I was unable to continue with my blog for some time since I am visiting my daughter and family who are living in London and had no access to a computer. I will be coming back to Israel in a few day’s  time and, meanwhile, will confine my writing to my impressions of what is being said about Israel from an outsider’s viewpoint. The people with whom I have come into contact are mostly ignorant of what is going on in Israel and probably couldn’t care less. The exceptions are those who have been to Israel. Those who do come often have a built-in prejudice, mainly as the result of the anti-Israeli media to which they have been exposed.
The following poetic-like piece  was written by Oliver Marjot, a sophomore medieval history concentrator from Guilford, England. He was one of a group of Harvard students, of all backgrounds and faiths. He expected the ten-day Israeli Trek to be a confirmation of his “European certainty of your arrogant oppression”.

“I came to you, Israel, wanting to hate you. To be confirmed in my reasonable European certainty of your arrogant oppression….I wanted to appreciate your history, but tut over the arrogant folly of your present. I wanted to cross my arms smugly, and shake my head over you, and leave you to fight your unjust wars. I wanted to smirk in my Protestant confidence, knowing that God is with me, even if you refuse to turn to him, standing instead staring blankly at a wall of stone…
I wanted to see your sights, to bask in your sun, to tramp my feet over your soil, to swim in your seas, to eat the fruit of your fields. I wanted to be amazed, to be interested, to be engaged. I wanted.
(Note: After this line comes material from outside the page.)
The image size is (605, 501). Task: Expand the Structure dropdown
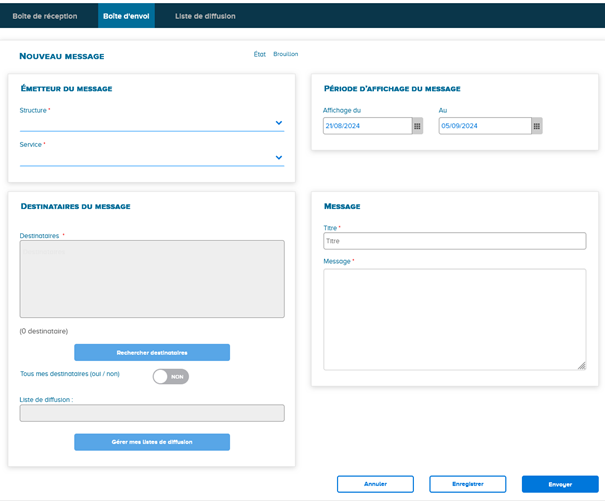pos(279,123)
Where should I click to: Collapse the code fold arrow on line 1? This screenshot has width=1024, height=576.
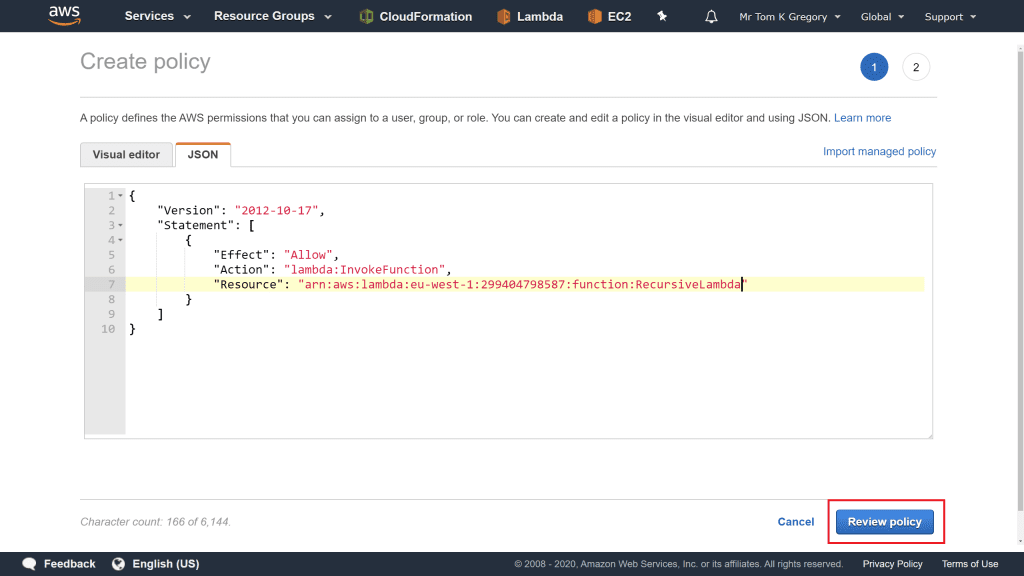pos(121,196)
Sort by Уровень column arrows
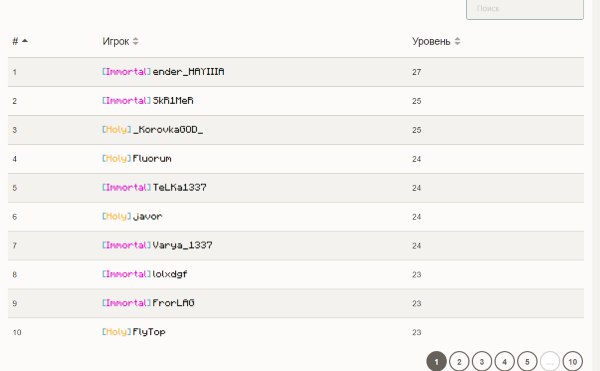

I didn’t realise you were broken as well as wealthy, fragile as well as strong. I didn’t realise that you suffer from a thousand voices clamouring in your head, and that some of those voices care about justice and democracy, and that some of them love their neighbours. I didn’t realise that a thousand enemies press on your borders, hoarding instruments of death, as chaos and darkness and madness consume the world every way your look.
Your beauty caught me like a hook. Seeing you, I see what Solomon saw when he wrote about his Beloved. I see that homeland that Jesus loved. The lush green of your Galilee, the stark strength of your desert, the bare whiteness of your Judean hills. I love the Hebrew you speak, the churches you wear like flowers in your hair, the proud golden dome that crowns your head. I love the strength of your soldiers, the warmth of your sun, the joy of your songs, the peace of your kibbutzim.
I’m sorry I had to leave you. I know I have no right to love you. What’s ten days compared to a year, a childhood, a lifetime? Or the five-thousand year lifetime of a People? “


To return to my family at present in London – their first-born 18 year old daughter has been in Israel for the last six months where she came to do her army service as a “lone soldier”. I will write about “lone soldiers” in general and about my granddaughter in particular in my next communication. Meanwhile, I’m enjoying the cool, rainy and unpredictable English  weather.